(Exercise inputs Opens)

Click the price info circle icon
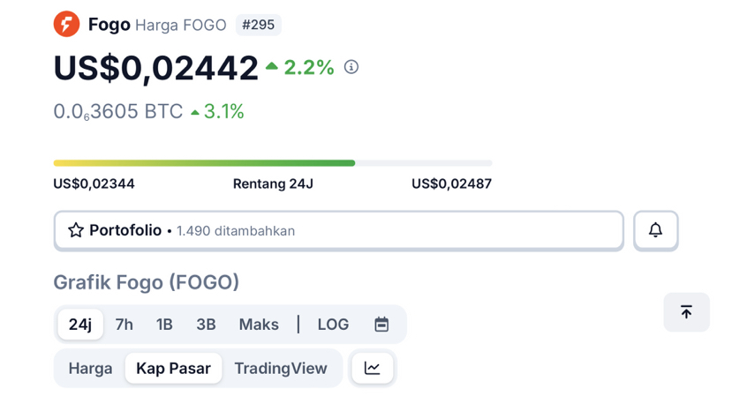Viewport: 732px width, 411px height. (x=351, y=67)
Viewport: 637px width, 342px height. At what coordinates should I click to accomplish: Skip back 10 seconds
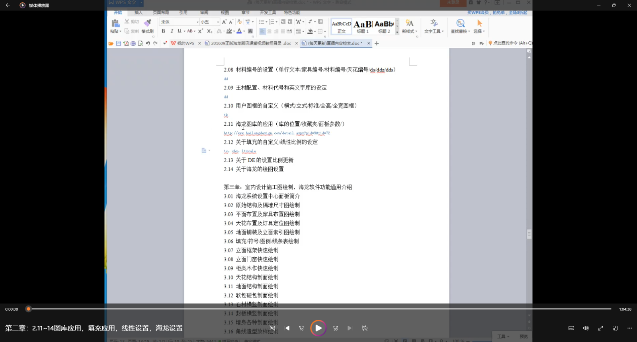(301, 328)
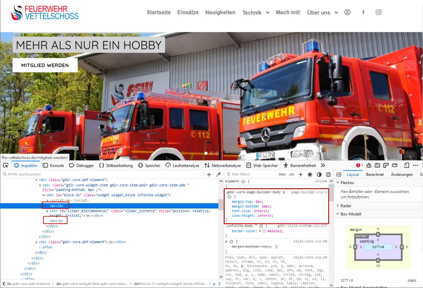The height and width of the screenshot is (288, 423).
Task: Click the #e2e2e2 border-color swatch
Action: click(264, 231)
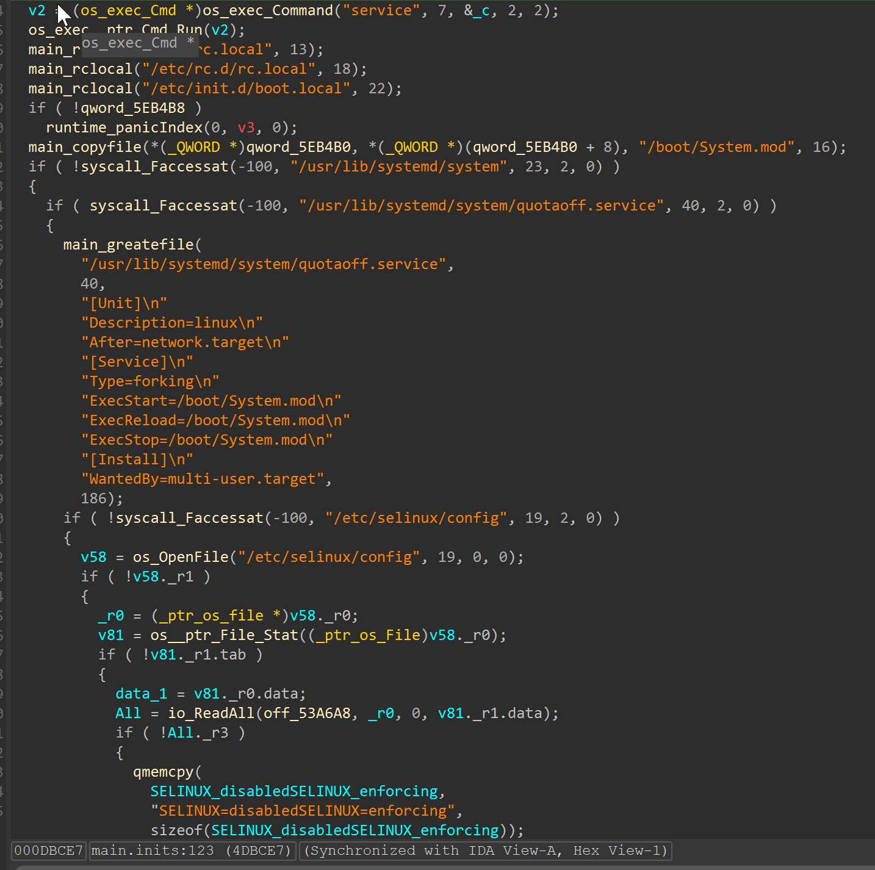Click the os_OpenFile function call
Viewport: 875px width, 870px height.
tap(180, 556)
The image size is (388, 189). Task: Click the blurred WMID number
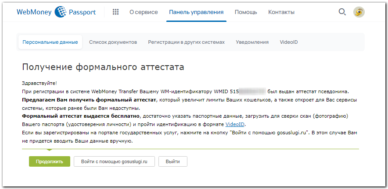[252, 91]
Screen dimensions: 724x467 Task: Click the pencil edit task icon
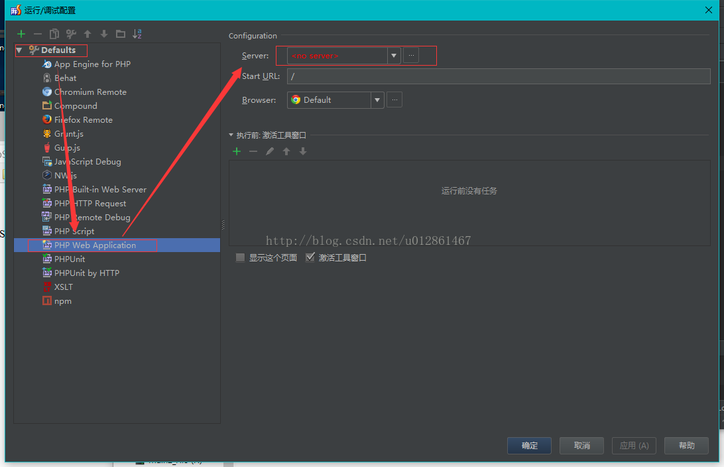(270, 151)
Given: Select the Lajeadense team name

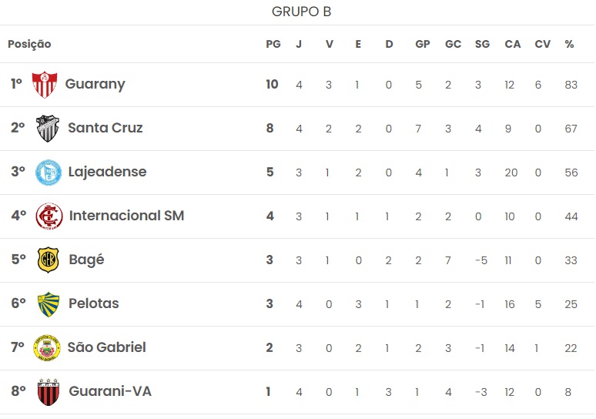Looking at the screenshot, I should click(x=107, y=172).
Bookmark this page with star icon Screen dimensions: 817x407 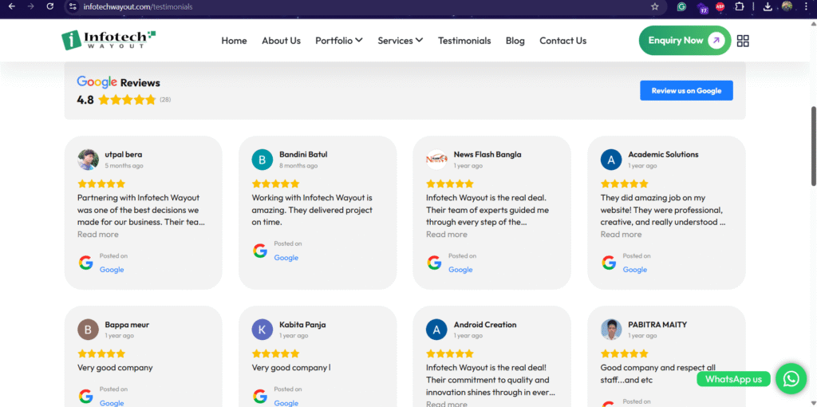pyautogui.click(x=654, y=6)
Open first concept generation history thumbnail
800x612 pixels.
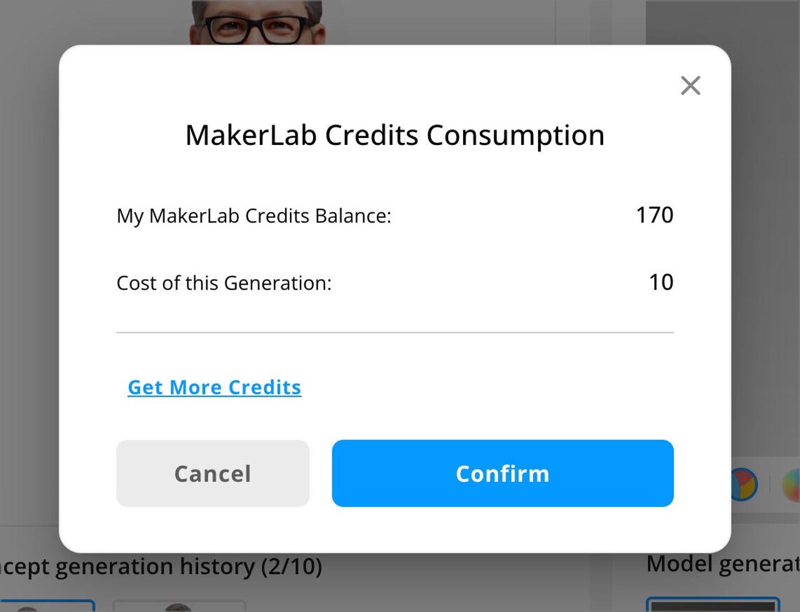pyautogui.click(x=47, y=606)
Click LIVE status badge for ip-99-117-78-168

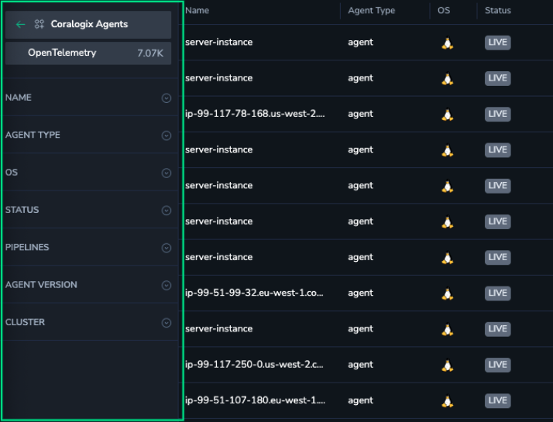497,114
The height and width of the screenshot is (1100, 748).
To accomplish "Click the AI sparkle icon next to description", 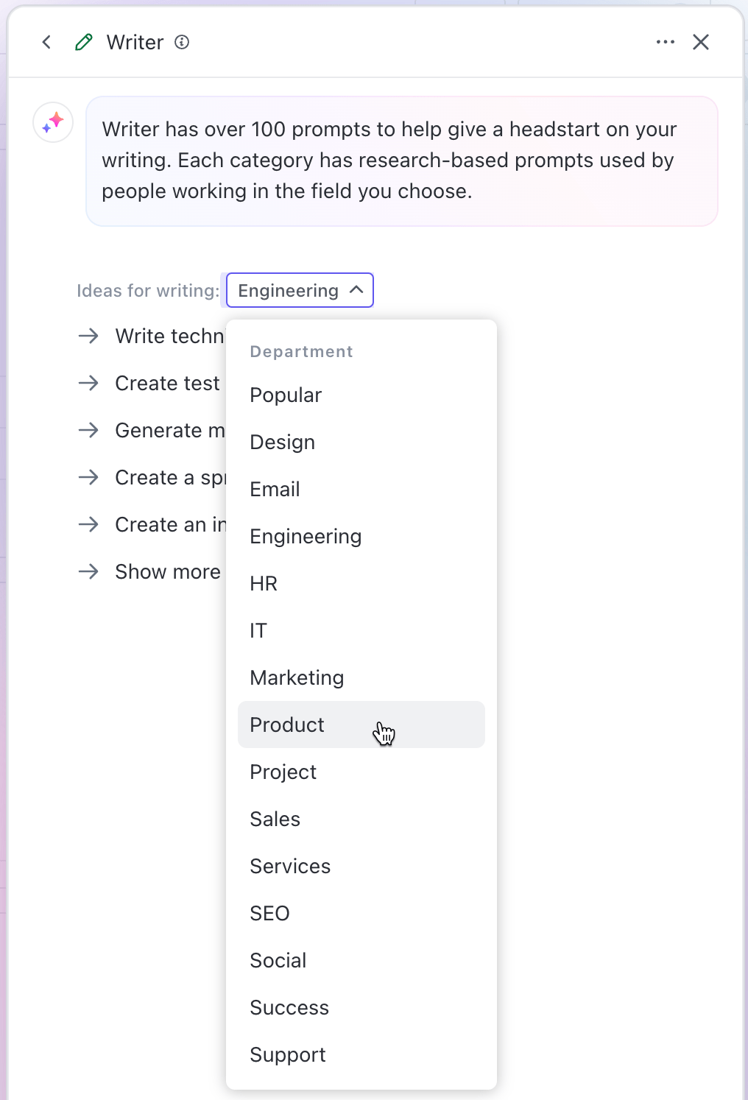I will point(52,123).
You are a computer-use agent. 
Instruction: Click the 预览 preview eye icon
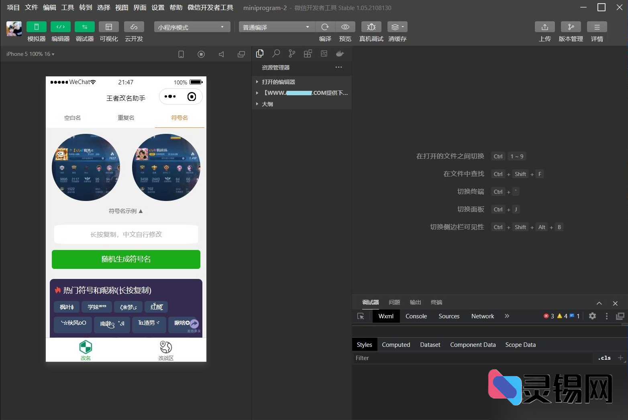pos(345,27)
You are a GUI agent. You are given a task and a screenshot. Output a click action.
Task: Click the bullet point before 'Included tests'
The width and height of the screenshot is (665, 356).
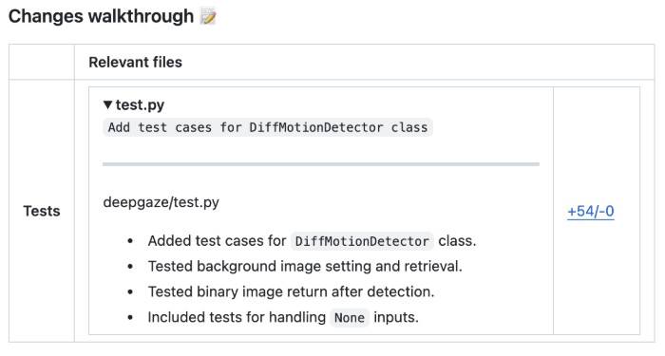[x=130, y=317]
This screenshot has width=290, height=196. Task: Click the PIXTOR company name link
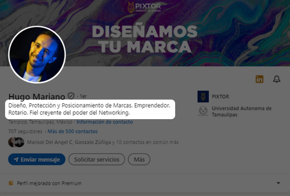pos(221,96)
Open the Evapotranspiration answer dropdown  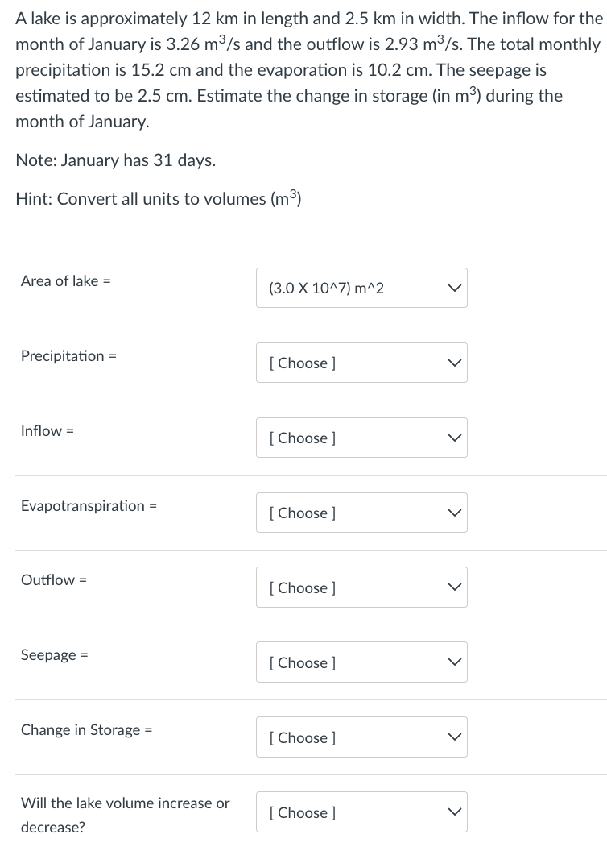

(Exercise inputs Closes)

What the task requires >> I would like you to set down the lines above, from the one containing "This screenshot has" to the final line, exactly as written and without pictures.

Expected answer >>
This screenshot has width=290, height=196. Task: Click the PIXTOR company name link
pos(221,96)
Open the Evapotranspiration answer dropdown  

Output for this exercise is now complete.